In the case of a diagonal metric, \begin{align} \mathrm{d}s^2=g_{\mu\nu}\mathrm{d}{x}^\mu\mathrm{d}{x}^\nu, \end{align} it is relatively straightforward to find the Christoffel symbols by comparing the Euler-Lagrange equation \begin{align} \frac{\mathrm{d}}{\mathrm{d}\tau}\left(\frac{\partial L}{\partial \dot{x}^\mu}\right)-\frac{\partial L}{\partial x^\mu}=0, \end{align} where $L=\frac{1}{2}g_{\mu\nu}\dot{x}^\mu\dot{x}^\nu$ and $\dot x^\mu=\mathrm{d}x^\mu/\mathrm{d}\tau$, to the geodesic equation \begin{align} \ddot{x}^\mu+\Gamma_{\rho\sigma}^\mu\dot x^\rho\dot x^\sigma=0. \end{align}
However, this becomes less straightforward for a metric with non-diagonal terms. Additional cross terms in the line element will make not one but two second order derivative terms appear in the Euler-Lagrange equation, making a direct comparison to the geodesic equation less insightful.

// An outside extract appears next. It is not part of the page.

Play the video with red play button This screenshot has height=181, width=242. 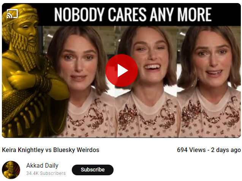point(122,70)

Consider for illustrative purposes a 2 dimensional metric \begin{align} \mathrm{d}s^2=f\mathrm{d}t^2+g\mathrm{d}t\mathrm{d}r+h\mathrm{d}r^2, \end{align} with arbitrary functions $f=f(t,r),g=g(t,r),h=h(t,r)$.
In this case the $\mu=t$ and $\mu=r$ components give for the Euler-Lagrange equations respectively \begin{align} 2f\ddot t+g\ddot r+2\left(\frac{\partial f}{\partial t}\dot t+\frac{\partial f}{\partial r}\dot r\right)\dot t+\left(\frac{\partial g}{\partial t}\dot t+\frac{\partial g}{\partial r}\dot r\right)\dot r-\frac{\partial f}{\partial t}\dot t^2-\frac{\partial g}{\partial t}\dot t\dot r-\frac{\partial h}{\partial t}\dot r^2=0\\ 2h\ddot r+g\ddot t+2\left(\frac{\partial h}{\partial t}\dot t+\frac{\partial h}{\partial r}\dot r\right)\dot r+\left(\frac{\partial g}{\partial t}\dot t+\frac{\partial g}{\partial r}\dot r\right)\dot t-\frac{\partial f}{\partial r}\dot t^2-\frac{\partial g}{\partial r}\dot t\dot r-\frac{\partial h}{\partial r}\dot r^2=0. \end{align}
Now the additional $g\ddot r$ in the first and $g\ddot t$ in the second equation forbid a direct comparison to the geodesic equation and subsequently finding the Christoffel symbols.
How do we in general find the Christoffel symbols for a metric with non diagonal terms this way? Is it as simple as substituting one Euler-Lagrange equation in the other to eliminate either of the second order derivative terms?